-- TASK INSTRUCTIONS --
A: Update the passage of the essay on the barometer joke starting at "Nevertheless, even the" and ending at "the textbook result.", with "aluminum" changed to "copper".
B: In the essay on the barometer joke, what was the objective of the high-school science experiment?

-- SOURCE DOCUMENT --
________________________
While thinking, this afternoon, about writing something less frivolous, I suddenly found myself remembering the joke about how to measure the height of a building by using a barometer. For those who do not know it, and who do not want to visit one of the various pages describing it, attributing this to an allegedly real-life situation with the physicist Niels Bohr, let us briefly summarize: there is an examiner who is given an unexpected answer to the question we have suggested, for which he wants to fail the student. The student claims his answer is correct, and appeals. He is allowed time to give an answer more in the line of what is expected on a physics examination. I had forgotten that point, because I myself would have criticized his answers on that ground, and was going to attack the alternate answers one-by-one.
Nevertheless, even the correct answer is not correct enough. Am I quibbling? I do not think so. This takes me back to a science experiment which was conducted in one of my high-school classes. The objective was to determine the thermal conductivity of aluminum. However, the report was not only to give the outcome, but to consider the possible errors that might have arisen. I did think of quite a few, and for that, high marks were obtained – even if the calculated thermal conductivity was not 100% in agreement with the textbook result.
________________________
-- DATASET ROWS --
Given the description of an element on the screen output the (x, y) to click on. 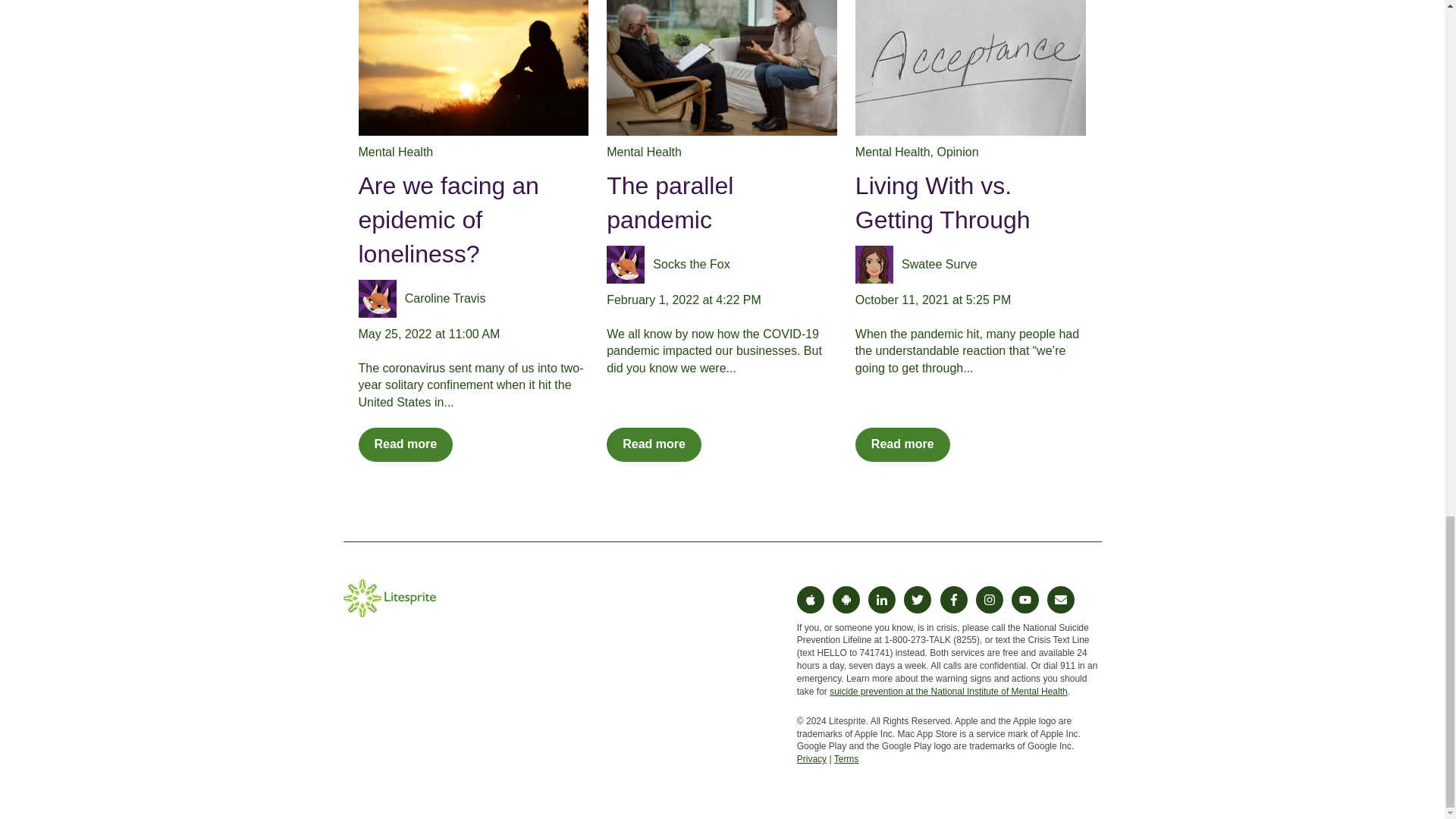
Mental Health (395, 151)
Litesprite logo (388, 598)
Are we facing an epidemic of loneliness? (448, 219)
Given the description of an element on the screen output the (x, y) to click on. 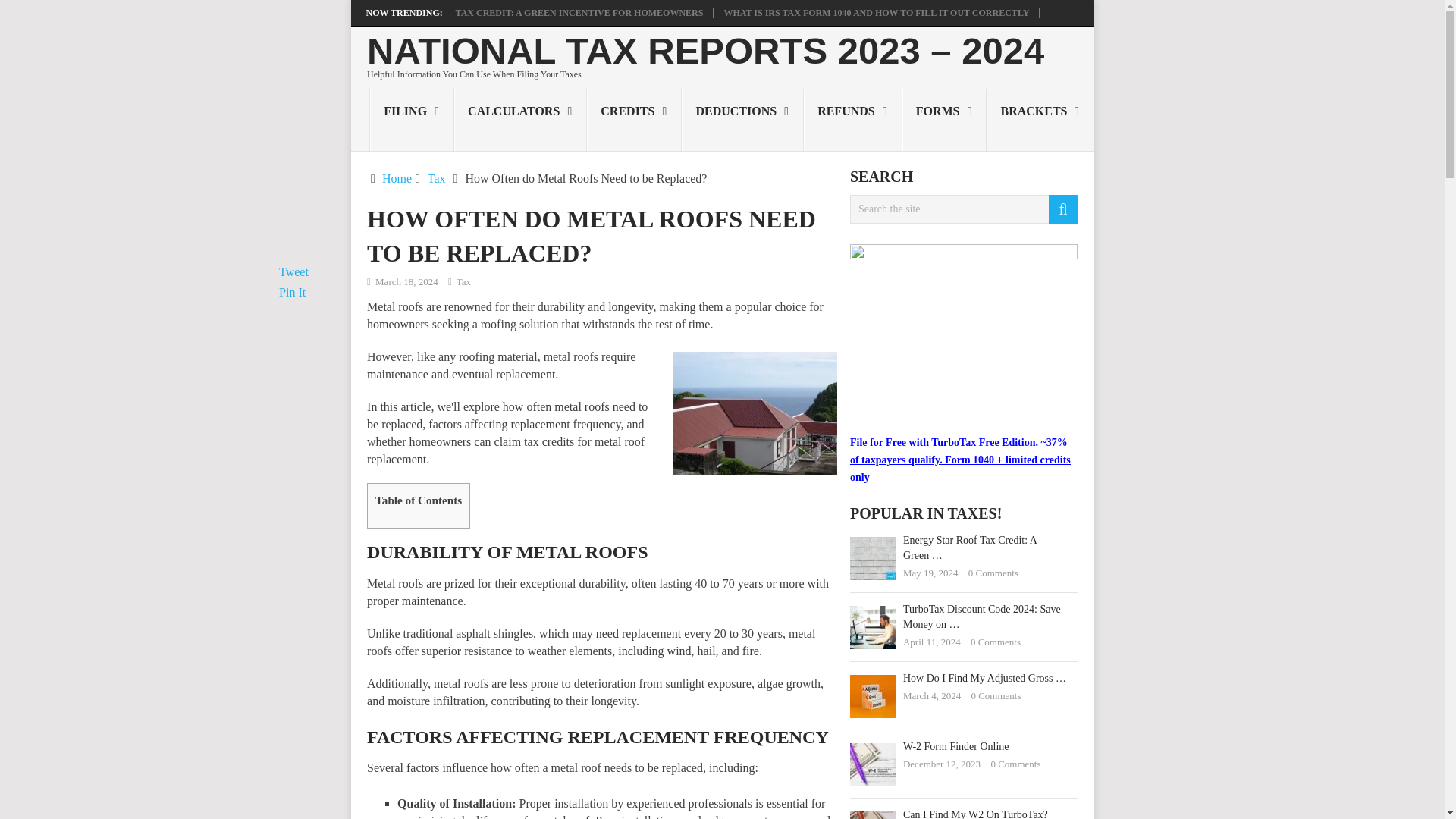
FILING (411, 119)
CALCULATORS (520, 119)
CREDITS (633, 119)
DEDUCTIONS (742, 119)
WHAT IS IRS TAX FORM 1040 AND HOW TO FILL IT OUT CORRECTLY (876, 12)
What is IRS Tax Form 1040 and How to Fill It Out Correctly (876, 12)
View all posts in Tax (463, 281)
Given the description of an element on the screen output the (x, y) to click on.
________________________
-- ANSWERS TO THE PROBLEMS --
A:
Nevertheless, even the correct answer is not correct enough. Am I quibbling? I do not think so. This takes me back to a science experiment which was conducted in one of my high-school classes. The objective was to determine the thermal conductivity of copper. However, the report was not only to give the outcome, but to consider the possible errors that might have arisen. I did think of quite a few, and for that, high marks were obtained – even if the calculated thermal conductivity was not 100% in agreement with the textbook result.

B: To determine the thermal conductivity of aluminum.